In his active retirement, Markel wrote "What You Don't Know Can Hurt You," which summarized his philosophy after four decades of experience in the newspaper business. For example, he identified the critical importance of a well-informed public opinion for the survival of democratic government, highlighting the obligation of the newspaper to provide this information to the 20 per cent of the population that is well-informed along with the 40 per cent who "do not know but are willing to learn." Addressing the remaining 40 per cent of the public, he commented that half are "ignorant and unwilling to learn" while the remaining half comprises "the moron category." Markel could also be critical of journalism, sarcastically referring to it as "froth estate," referring to the tendency for entertainment instead of straight news reporting and analysis.
Markel clarified three approaches to the news: first, there is the reporting of basic facts; second, there is the interpretation of these facts; and third, there is commentary on the facts. Furthermore, he defined the distinction between interpretation and opinion; interpretation is an objective appraisal, based on background, knowledge of the situation, and analysis of the primary related facts. In contrast, editorial opinion is a subjective judgment, a definite taking of sides. Markel argued that "Opinion must be held, almost religiously, to the editorial page; interpretation is an essential part of the news."
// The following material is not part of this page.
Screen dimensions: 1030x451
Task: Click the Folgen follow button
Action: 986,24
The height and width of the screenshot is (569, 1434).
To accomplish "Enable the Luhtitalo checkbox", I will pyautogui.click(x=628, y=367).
Lester Markel succumbed to cancer at his home at 135 Central Park West, New York, on October 23, 1977; he kept a second home in Oakhurst, New Jersey.
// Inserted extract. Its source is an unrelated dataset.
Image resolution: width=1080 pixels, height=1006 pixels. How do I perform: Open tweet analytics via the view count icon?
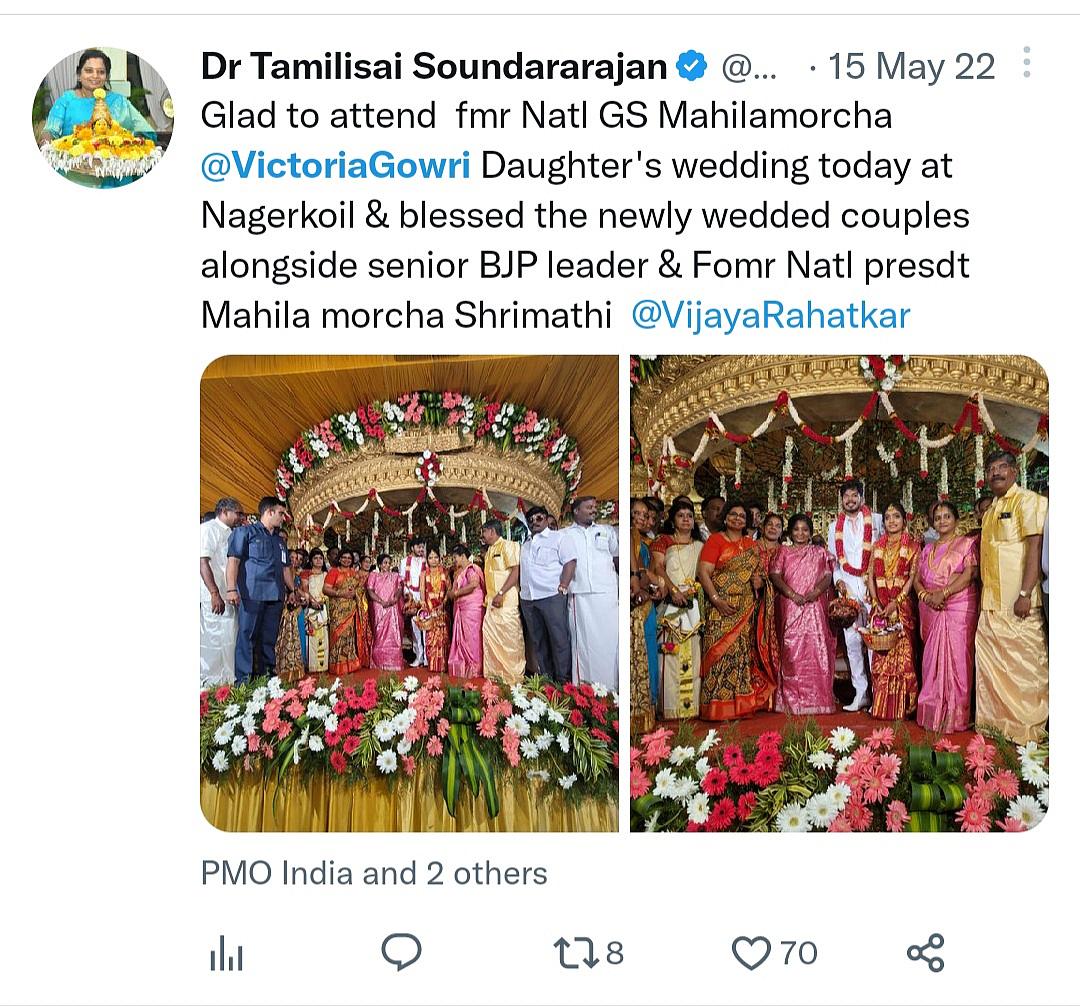tap(228, 953)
== Quotes from Lester Markel ==

"What you see is news. What you know is background. What you feel is opinion."; "I'm not looking for admiration. All I want is respect."; "Sure I'm a tough editor. I don't believe in Gallup Poll editors who give the reader what they think he wants. I try to please myself."; "I am basically a one- or two-syllable and only occasionally a three-syllable man. I gather that, unless I am predominantly a polysyllabic fellow, I am not fit to print or to be read or even heard."

== Bibliography ==

1. Lester Markel (1949). Public Opinion and Foreign Policy (227 pages). New York, NY: Harper & Bros.
2. Lester Markel (1963). Background and Foreground (495 pages). New York, NY: Dell Publishing Company.
3. Lester Markel (1973). What You Don't Know Can Hurt You: A Study of Public Opinion and Public Emotion (288 pages). New York, NY: Quadrangle/New York Times Book.
4. Lester Markel & Audrey March (1976). Global Challenge to the United States (241 pages). Rutherford, N.J.: Fairleigh Dickinson University Press.